“The crisis takes a much longer time coming than you think, and then it happens much faster than you would have thought, and that’s sort of exactly the Mexican story. It took forever and then it took a night.”
– Rudiger Dornbusch
There have been some articles circulating about NYSE margin debt, e.g., here, and I think it is worthwhile to take a look at this. One response to these words of caution was that margin debt as a percentage of stock market capitalization is within a normal range. For myself, I want to put this in context. Here is some data. Note how the drop in margin debt and SPX in both 1987 and 1998 barely register. I wasn’t in the business for 87, but I can assure that the LTCM selloff in 1998 was significant in many ways.
There is a pretty nice correlation of peaks (yes, that’s the technical term) between margin debt highs and SPX highs, followed by steep drop-offs. The conclusion is clear: get short when margin debt peaks. Which leads to the equally clear problem: one can’t tell the peak until afterwards. At least for this data, we can feel comfortable about correlation meeting causation. Leveraged buyers are weak hands because their choice is limited by the margin clerk. Once prices start falling, margin selling leads to further margin selling. To address some concerns about how much margin debt is too much, I’ve created two additional charts that re-slice the numbers a bit.
I think that the CPI adjusted margin debt adds some information as it shows that “real” margin debt is about the same as in 2000 rather than being much higher. On the other hand, looking at debt as a percentage of total market capitalization dilutes the information. It shows how the market has become more debt driven than in decades past, but it doesn’t add a red signal at any point. No danger zone for ’87, ’98, ’00, ‘07/08.

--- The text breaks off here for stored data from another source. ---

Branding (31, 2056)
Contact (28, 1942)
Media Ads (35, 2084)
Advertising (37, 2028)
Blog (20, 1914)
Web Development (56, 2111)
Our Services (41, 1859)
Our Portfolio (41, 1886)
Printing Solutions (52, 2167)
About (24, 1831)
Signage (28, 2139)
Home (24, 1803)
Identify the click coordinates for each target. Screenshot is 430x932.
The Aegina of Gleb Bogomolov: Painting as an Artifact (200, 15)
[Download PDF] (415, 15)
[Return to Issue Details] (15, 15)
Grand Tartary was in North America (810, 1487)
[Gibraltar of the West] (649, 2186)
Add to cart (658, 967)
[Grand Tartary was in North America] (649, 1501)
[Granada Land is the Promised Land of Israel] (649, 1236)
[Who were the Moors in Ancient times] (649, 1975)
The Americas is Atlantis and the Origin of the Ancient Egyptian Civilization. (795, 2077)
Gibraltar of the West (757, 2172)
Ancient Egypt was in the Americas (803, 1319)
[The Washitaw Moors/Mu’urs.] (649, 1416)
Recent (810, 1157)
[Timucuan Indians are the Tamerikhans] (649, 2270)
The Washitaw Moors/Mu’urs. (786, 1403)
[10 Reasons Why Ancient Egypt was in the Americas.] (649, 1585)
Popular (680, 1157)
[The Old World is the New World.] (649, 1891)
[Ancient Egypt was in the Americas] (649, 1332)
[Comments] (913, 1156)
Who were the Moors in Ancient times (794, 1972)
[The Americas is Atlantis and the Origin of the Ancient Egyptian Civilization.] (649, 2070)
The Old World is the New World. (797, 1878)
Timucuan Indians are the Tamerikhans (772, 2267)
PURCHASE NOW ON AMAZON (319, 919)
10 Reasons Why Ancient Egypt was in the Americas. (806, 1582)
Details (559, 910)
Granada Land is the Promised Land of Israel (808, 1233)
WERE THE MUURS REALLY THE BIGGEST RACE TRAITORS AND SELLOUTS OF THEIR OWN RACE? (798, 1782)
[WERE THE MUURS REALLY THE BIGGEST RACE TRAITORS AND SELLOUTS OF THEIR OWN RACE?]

What is my conclusion here? Be afraid. Be very afraid. But these things tend to take longer to play out than one expects. In fact, the Rudiger Dornbusch quote from above captures it perfectly. Trades like this get called the widowmaker for a reason. There is evidence of weak hands playing a dangerous game. It would be great if we could find a crowded trade in overpriced assets. Yeah, and then cheap, asymmetric bets to make.